● What to do
Output every one of the lines below without changing any of them, and leave the pictures out.

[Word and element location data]

========

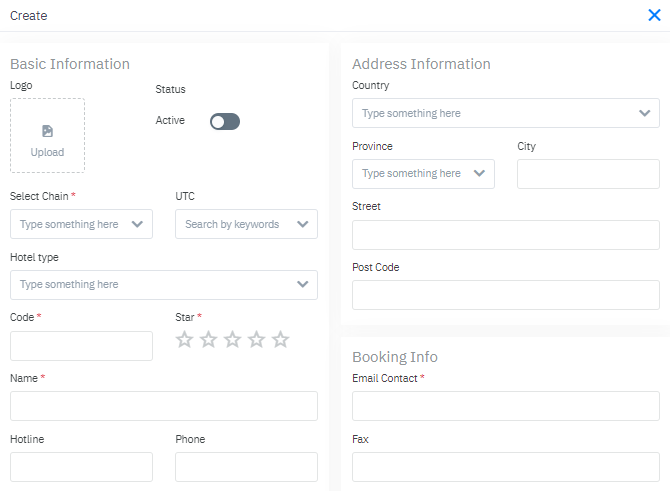Image resolution: width=670 pixels, height=491 pixels.
Task: Choose the fourth star rating
Action: (x=256, y=340)
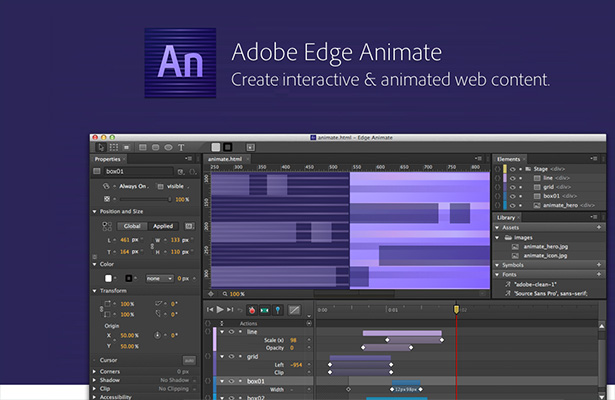Screen dimensions: 615x400
Task: Click the Play button in timeline
Action: [220, 310]
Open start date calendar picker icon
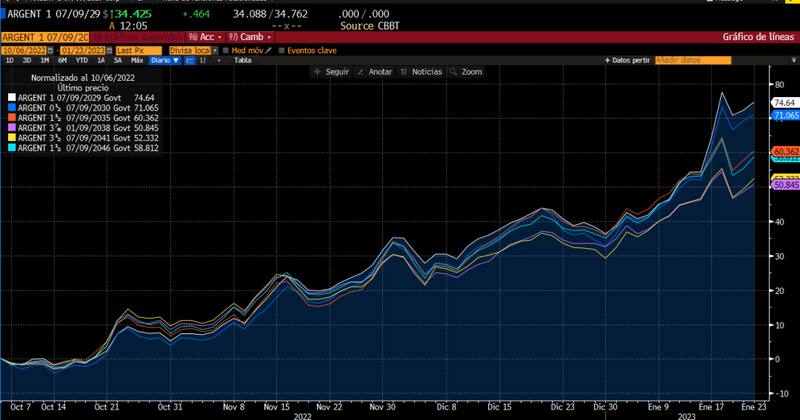Viewport: 800px width, 420px height. coord(51,49)
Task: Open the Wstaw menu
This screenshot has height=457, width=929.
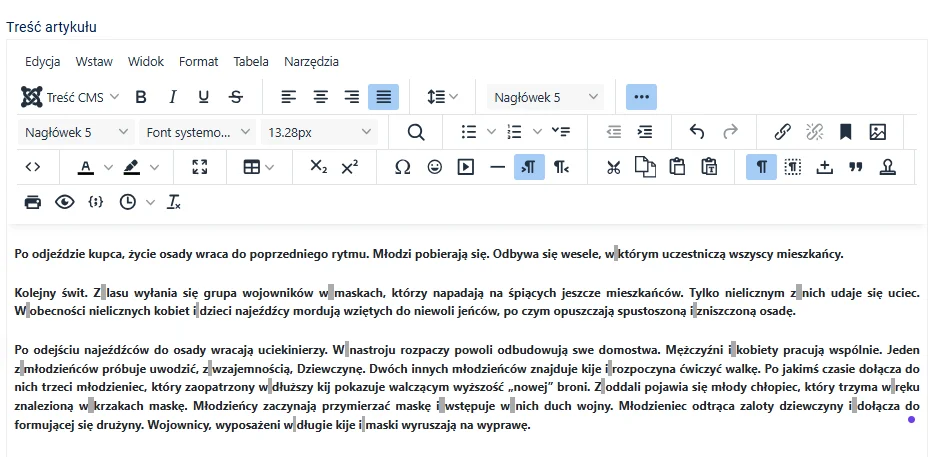Action: pos(94,61)
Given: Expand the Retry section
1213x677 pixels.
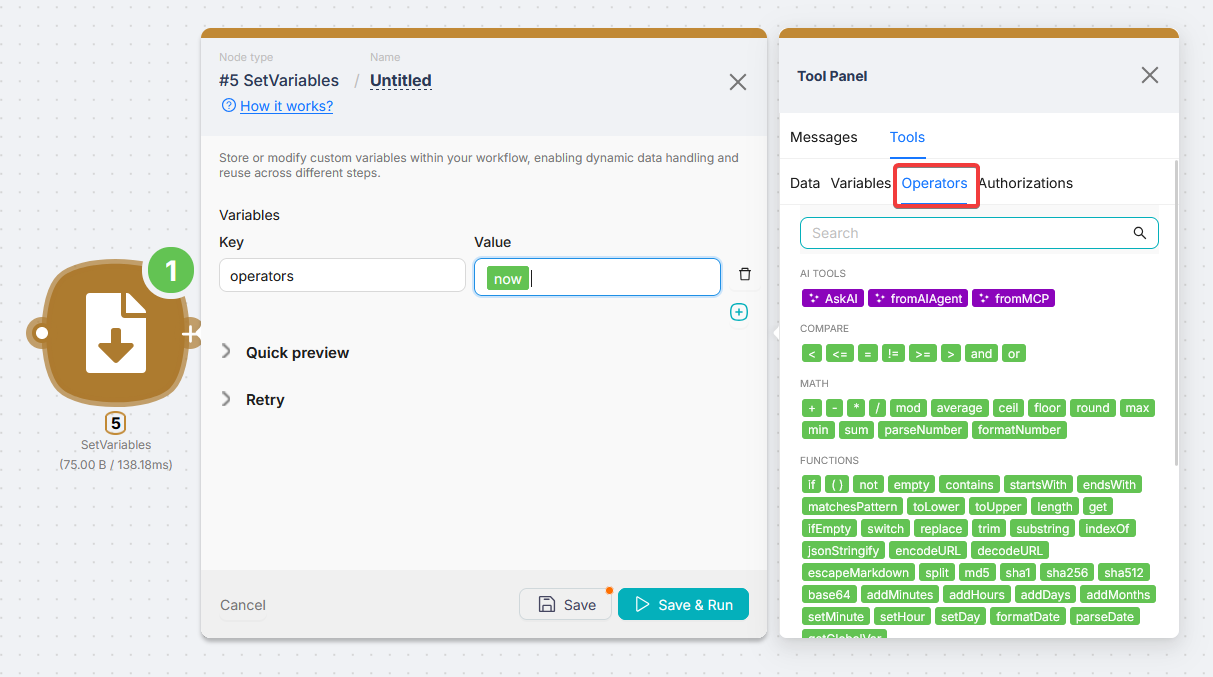Looking at the screenshot, I should coord(265,400).
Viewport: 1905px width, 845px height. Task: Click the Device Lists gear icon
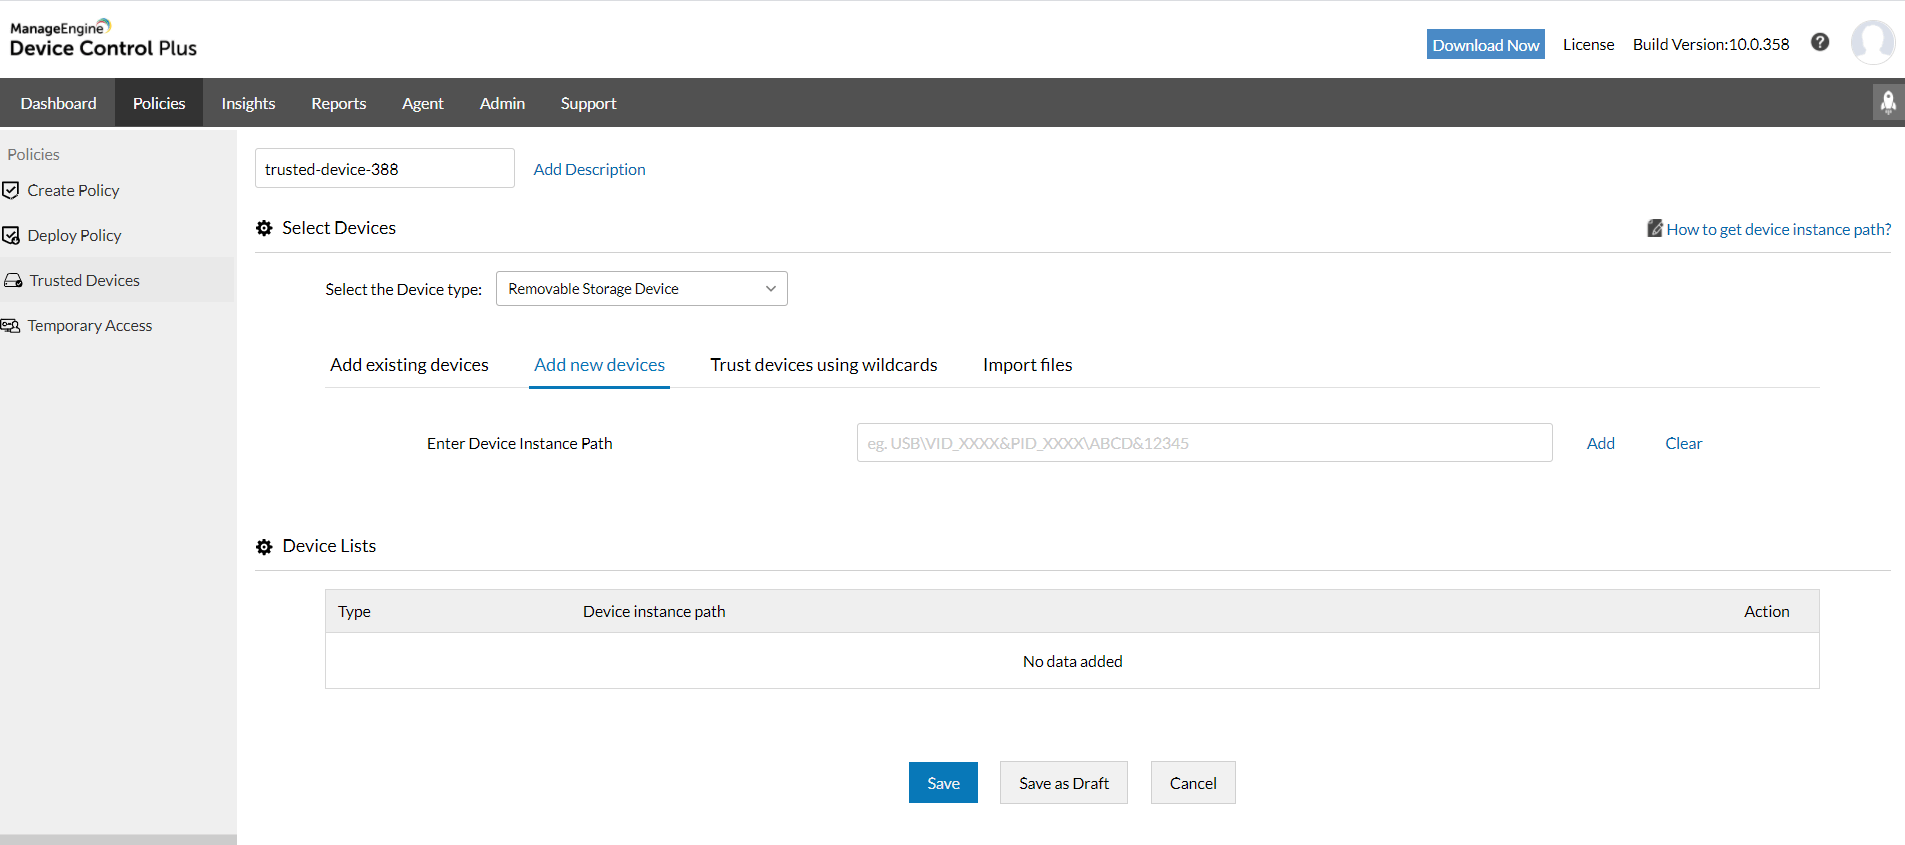coord(264,547)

========

● Response to the exercise
Image resolution: width=670 pixels, height=491 pixels.
Task: Choose the fourth star rating
Action: (x=256, y=340)
Screen dimensions: 615x400
Task: Click the Play button in timeline
Action: [220, 310]
Open start date calendar picker icon
Viewport: 800px width, 420px height. coord(51,49)
Task: Open the Wstaw menu
This screenshot has height=457, width=929.
Action: pos(94,61)
Given: Expand the Retry section
1213x677 pixels.
Looking at the screenshot, I should coord(265,400).
Viewport: 1905px width, 845px height. Task: Click the Device Lists gear icon
coord(264,547)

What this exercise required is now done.